__WHAT YOU WILL DO__.
Answer these from the December market report below:
(a) How did Australian equity values change in December?
(b) Which two companies' shares traded actively around significant corporate announcements?
(c) How much did QBE Insurance raise through an institutional placement?

Volatility in equity and debt markets around the world moderated somewhat in December relative to the levels observed in October and November 2008, but still remains well above levels before the onset of the global credit crisis. Australian equity values were marginally lower in December, with a rally late in the month helping to offset falls early in the month.
Trading volumes in cash equities declined along normal seasonal lines in December but were significantly above levels in December 2007. Trading in a number of large listed entities helped underpin activity, with bank shares actively traded around large capital raisings, and Telstra and Qantas shares around significant corporate announcements.
While there was no new capital raised through initial public offerings (IPOs) for the second month in a row, companies (particularly from the financial sector) made large secondary capital raisings during the month. In December, there were several large institutional placements including Westpac Bank ($2.5 billion), QBE Insurance ($2.0 billion), and Commonwealth Bank ($ 2.0 billion). In addition, there were two large dividend reinvestment plans completed during the month, by ANZ Bank ($1.5 billion) and Westpac Bank ($1.4 billion).

__GIVEN DATA__.
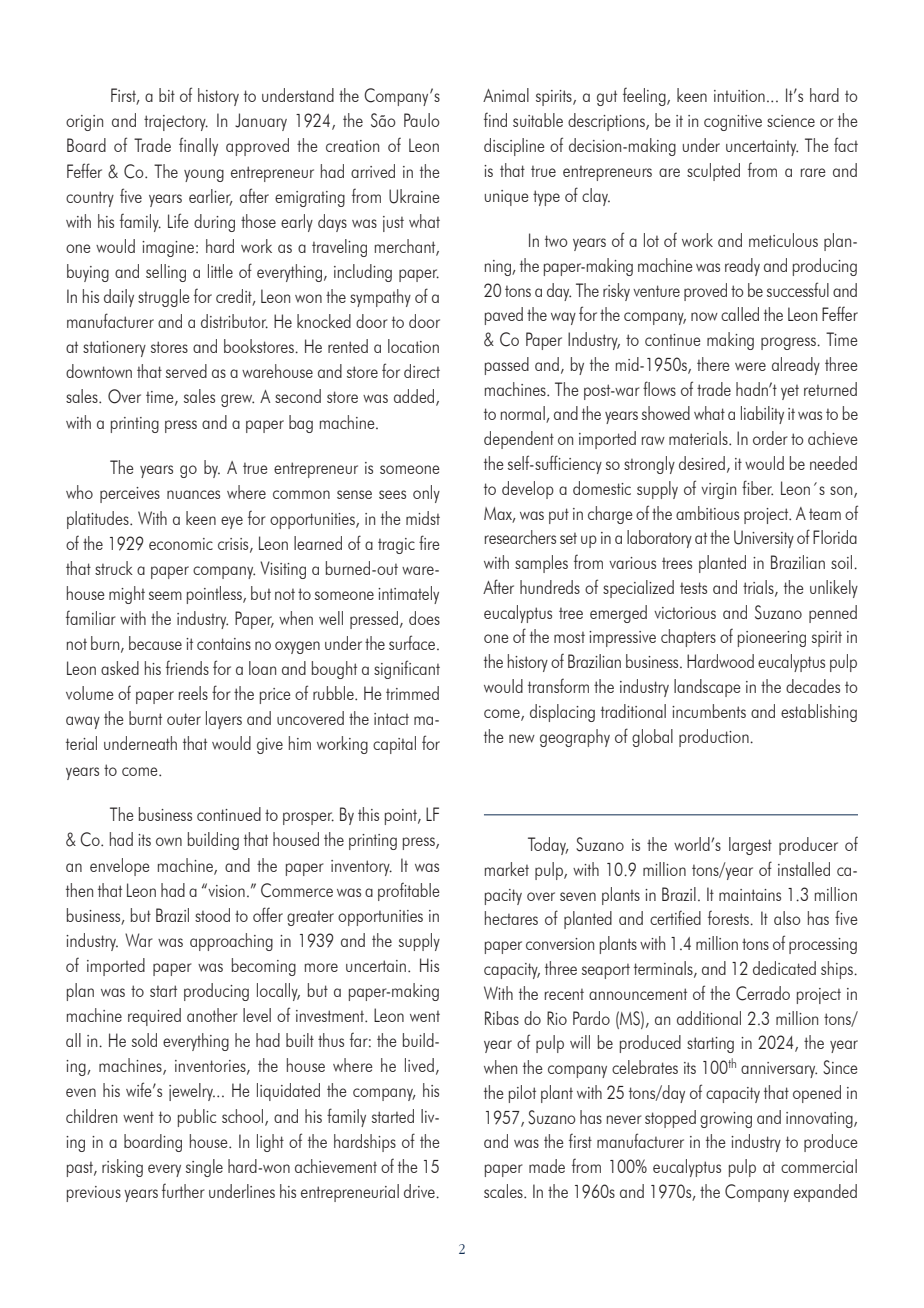 The image size is (924, 1308). Describe the element at coordinates (204, 1168) in the document. I see `single` at that location.
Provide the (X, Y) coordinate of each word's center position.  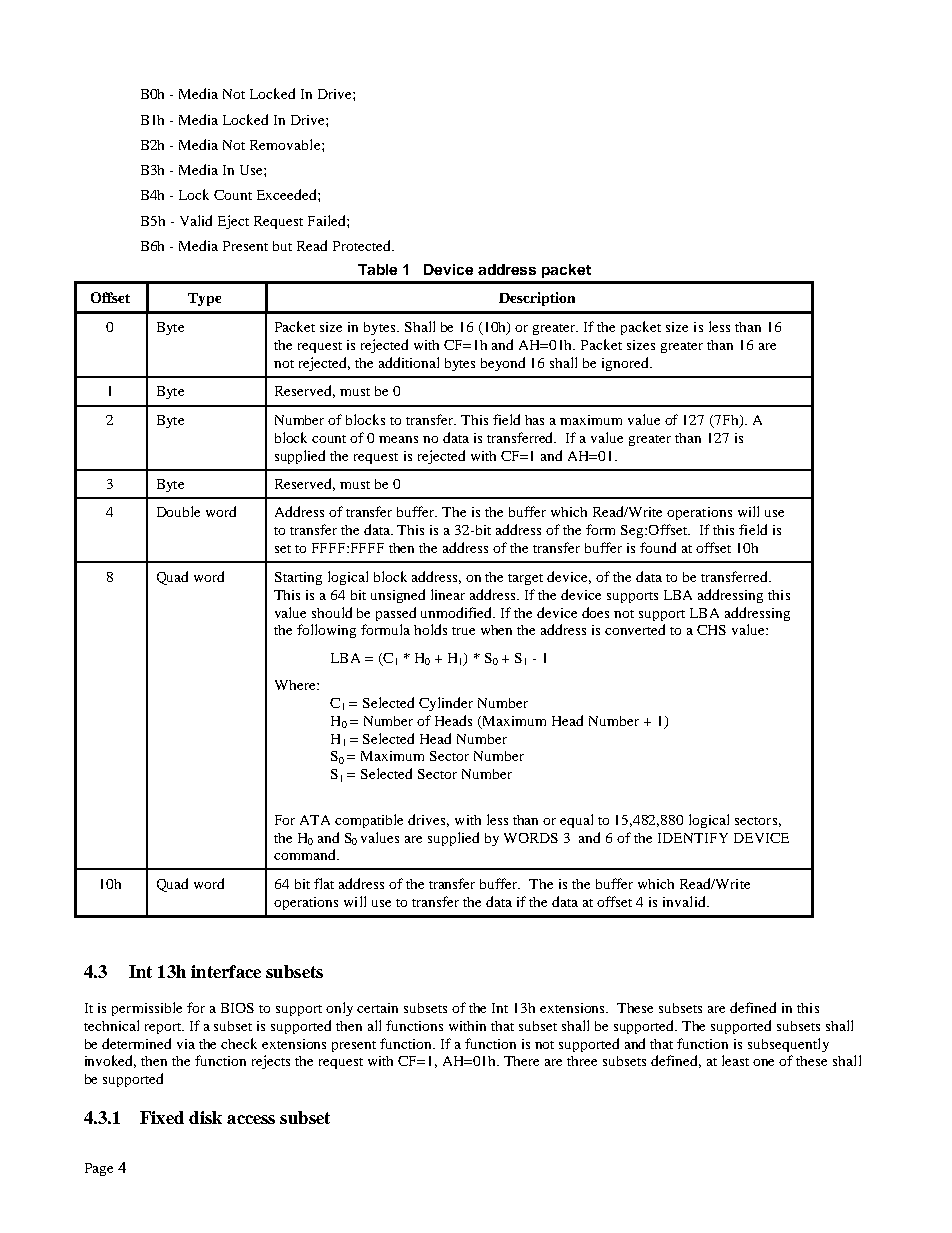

__PROBLEM SOLUTION__.
(a) They were marginally lower, with a late-month rally helping to offset falls early in the month.
(b) Telstra and Qantas.
(c) $2.0 billion.